These tragedies come in the same year that Mara (I Made Dinner) lost her father and father-in-law and Erika (Ivory Hut) lost her home in a fire. This has been a hard year for so many blogger friends. The whole blogging community is grieving with and praying for these ladies, who deserve every ounce of the outpouring they’re receiving — and more. May God bless and keep you during your hard times.
I sat in a coffee shop last night with a friend chatting about submarines (what?) and drinking Pomegranate Hibiscus Ginger Ale. It was unfiltered, and the ginger burned my throat with spice every time I took a sip. The burning reminded me of eating rum cake, each bite of which is literally heartwarming. I love that sensation.
The ginger prickle in my throat also reminded me of pickled grapes. This intriguing recipe boasts a surprising flavor combination. I know the words “pickled grapes” may initially conjure up visions of dilly, sour grapes and the urge to upchuck one’s lunch (can I say that kind of thing on a food blog?), but hear me out.
As Deb said in the original recipe, these are a desserty sort of pickle. The brine itself is spicy with peppercorns, mustard seed, and cinnamon, and the grapes take on a deep, sweet warmth that the vinegar doesn’t overpower.

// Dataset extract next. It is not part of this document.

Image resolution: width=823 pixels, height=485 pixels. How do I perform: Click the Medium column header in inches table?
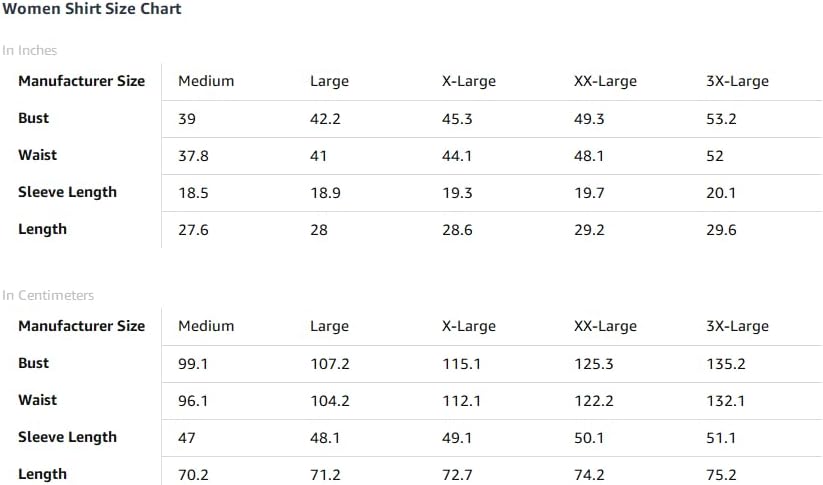(206, 81)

I served these in a little dish with wells for the grapes, goat cheese hunks, and toothpicks. Friends at my elementary school throwback picnic would grab a toothpick, skewer a grape, skewer a cheese hunk (that sounds like the kind of guy I want to meet — a cheese hunk. ha ha), and devour. Pairing the grapes with creamy goat cheese grounded their tangy flavor and, for me, made them the perfect appetizer.
As you might expect, these meet mixed reviews. I have a friend who tried the recipe with green grapes and didn’t love them. Some folks can’t get past the idea of a pickled fruit. But I really enjoyed the ease of preparation, their convenience as an appetizer, and the taste! If you like trying new things and have an open mind (and palette), give ‘em a shot!
What kinds of things do you pickle?
Sweet and Spicy Pickled Grapes with Goat Cheese
Recipe by: Adapted from Smitten Kitchen
Yields: about 3 cups of pickled grapes
1 pound red or black seedless grapes, washed and with stems removed
1 cup white wine vinegar
1 cup granulated sugar
1 1/2 teaspoons mustard seeds
1 teaspoon whole black peppercorns
1 (2 1/2-inch) cinnamon stick
1/4 teaspoon salt
goat cheese for serving (optional)
Cut off the very end of each grape, exposing a bit of the inner flesh (which will help the pickling solution infiltrate the grapes). Place the grapes in a clean mason jar.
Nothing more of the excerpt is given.